**TASK GOAL:**
In the data below, quote the lines beginning with the one that contains "17) in the screenshot?" and continuing through the one that contains "center [449, 17].". Reproduce them verbatim, keeping both of those lines.

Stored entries
(begin)

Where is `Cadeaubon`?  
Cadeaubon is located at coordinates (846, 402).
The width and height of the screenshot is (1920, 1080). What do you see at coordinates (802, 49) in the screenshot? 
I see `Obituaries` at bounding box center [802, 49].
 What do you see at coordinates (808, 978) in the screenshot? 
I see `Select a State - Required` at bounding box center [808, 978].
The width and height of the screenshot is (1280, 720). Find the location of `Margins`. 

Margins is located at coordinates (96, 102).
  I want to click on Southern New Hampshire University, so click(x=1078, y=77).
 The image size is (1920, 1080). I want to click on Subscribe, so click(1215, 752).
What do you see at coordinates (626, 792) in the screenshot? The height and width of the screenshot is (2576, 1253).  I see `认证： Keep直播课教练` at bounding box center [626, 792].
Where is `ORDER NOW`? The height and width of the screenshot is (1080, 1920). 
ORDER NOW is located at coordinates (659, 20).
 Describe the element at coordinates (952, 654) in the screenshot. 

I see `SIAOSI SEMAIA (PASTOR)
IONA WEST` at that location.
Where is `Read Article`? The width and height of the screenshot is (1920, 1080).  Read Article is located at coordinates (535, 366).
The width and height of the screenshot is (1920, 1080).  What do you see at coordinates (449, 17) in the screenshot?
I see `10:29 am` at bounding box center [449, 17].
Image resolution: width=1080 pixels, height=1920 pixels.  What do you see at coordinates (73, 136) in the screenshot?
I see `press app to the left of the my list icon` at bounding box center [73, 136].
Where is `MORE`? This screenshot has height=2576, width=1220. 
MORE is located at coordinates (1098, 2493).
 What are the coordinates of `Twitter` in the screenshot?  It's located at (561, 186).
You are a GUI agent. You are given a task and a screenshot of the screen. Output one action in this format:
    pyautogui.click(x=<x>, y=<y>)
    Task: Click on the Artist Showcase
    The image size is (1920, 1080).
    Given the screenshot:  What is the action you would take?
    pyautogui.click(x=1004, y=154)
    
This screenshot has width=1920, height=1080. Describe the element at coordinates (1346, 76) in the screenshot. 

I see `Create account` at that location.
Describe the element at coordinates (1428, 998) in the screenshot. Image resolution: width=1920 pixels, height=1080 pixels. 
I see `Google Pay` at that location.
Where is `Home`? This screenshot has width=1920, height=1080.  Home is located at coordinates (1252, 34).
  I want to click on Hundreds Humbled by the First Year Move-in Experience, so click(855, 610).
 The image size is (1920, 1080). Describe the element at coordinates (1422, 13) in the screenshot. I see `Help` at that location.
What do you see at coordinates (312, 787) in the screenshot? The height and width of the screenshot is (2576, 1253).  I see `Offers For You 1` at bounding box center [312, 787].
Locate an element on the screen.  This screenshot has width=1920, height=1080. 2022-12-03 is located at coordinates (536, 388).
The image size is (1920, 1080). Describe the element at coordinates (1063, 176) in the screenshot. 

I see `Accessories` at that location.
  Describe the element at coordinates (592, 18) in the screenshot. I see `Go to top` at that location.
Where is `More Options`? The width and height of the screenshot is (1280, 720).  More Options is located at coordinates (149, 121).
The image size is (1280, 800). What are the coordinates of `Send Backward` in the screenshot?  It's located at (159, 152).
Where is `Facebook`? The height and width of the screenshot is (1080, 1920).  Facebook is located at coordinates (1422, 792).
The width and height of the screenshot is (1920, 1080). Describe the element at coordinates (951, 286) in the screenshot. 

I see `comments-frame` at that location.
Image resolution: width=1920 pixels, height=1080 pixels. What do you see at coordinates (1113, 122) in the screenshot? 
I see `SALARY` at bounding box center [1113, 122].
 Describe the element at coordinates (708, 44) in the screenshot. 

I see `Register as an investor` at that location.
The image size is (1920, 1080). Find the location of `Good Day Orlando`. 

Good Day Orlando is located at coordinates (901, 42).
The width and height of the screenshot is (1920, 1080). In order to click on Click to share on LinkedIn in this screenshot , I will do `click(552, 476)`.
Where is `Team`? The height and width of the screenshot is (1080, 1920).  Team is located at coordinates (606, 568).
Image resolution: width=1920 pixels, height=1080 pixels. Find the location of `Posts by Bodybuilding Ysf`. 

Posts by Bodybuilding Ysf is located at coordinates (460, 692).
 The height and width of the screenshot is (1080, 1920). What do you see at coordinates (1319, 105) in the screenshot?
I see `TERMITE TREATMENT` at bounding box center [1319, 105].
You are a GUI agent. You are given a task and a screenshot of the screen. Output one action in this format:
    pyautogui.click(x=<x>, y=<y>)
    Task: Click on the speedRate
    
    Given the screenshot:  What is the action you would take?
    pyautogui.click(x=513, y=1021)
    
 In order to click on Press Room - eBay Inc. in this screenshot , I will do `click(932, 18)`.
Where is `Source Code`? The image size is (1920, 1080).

(end)

**RESULT:**
The width and height of the screenshot is (1920, 1080).  What do you see at coordinates (449, 17) in the screenshot?
I see `10:29 am` at bounding box center [449, 17].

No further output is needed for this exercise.